Sunday, 19 June 2011

Tories-Labour-Libs & Pensions. The Difference Being?

The Three Stooges

So finally, Labour have come out and given an opinion on the public sector pension dispute and surprise, surprise, they are sitting on the fence. They are correct in stating that the LibCons have set a trap in terms of encouraging industrial action, but the trap was set as much for Labour as it was the trade unions. There was absolutely no way that Red Ed Miliband was going to be seen on a picket line during the current economic circumstances, as the New Labour focus groups will have been screaming at him not to do it.

So, where does that leave the unions and what will be their reaction to Labour's response? To an extent all three British parties are correct in encouraging negotiation rather than strike action but of course at the same time, the LibCons have also been goading the unions into strike action, hoping to trap both them and the Labour party. So far, all the unions who have voted for strike action are non-affiliated and so have no financial tie to Labour. However, the vast majority of their leadership are Labour members and will quietly be furious that their party has once again, stepped away from supporting them.

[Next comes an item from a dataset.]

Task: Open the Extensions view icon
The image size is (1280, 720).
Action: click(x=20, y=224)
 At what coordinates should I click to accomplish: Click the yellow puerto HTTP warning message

What surprises me is that anyone is remotely surprised that Labour are ducking the issue. After all, they were planning to do exactly the same thing with public sector pensions and even the man advising the LibCons is a former Labour Minister. As someone who works in Local Government and pays into a public sector pension, I am prepared to accept that there will have to be some changes, but we have already accepted changes in the last few years and what is being proposed, is well beyond what is required to 'balance the books'.

I have said before and repeat the accusation now, that this has nothing to do with sustaining the public sector pension system, but all about managing the collapse of it. For all these drastic changes will do, is to discourage new membership of the pension schemes and encourage people to leave. It does not matter if the revised schemes are still better than what is on offer in the private sector, as many workers are very sceptical about the whole pension system anyway, after the banking collapse.

So in conclusion, all three British parties are standing as one in what they want from the pension changes, with two trying to goad unions into action and the other sitting well and truly on the fence. There is no sign of any sensible compromises as all three British parties have allowed for savage public sector pension cuts in their figures to 'save the economy'. In other words, they want some of the poorest paid workers in the UK to sacrifice some of their 'deferred pay' to save the bankers' blushes.

On a point of information, did you know that British MPs have one of the best pension schemes in Europe? Please feel free to curse.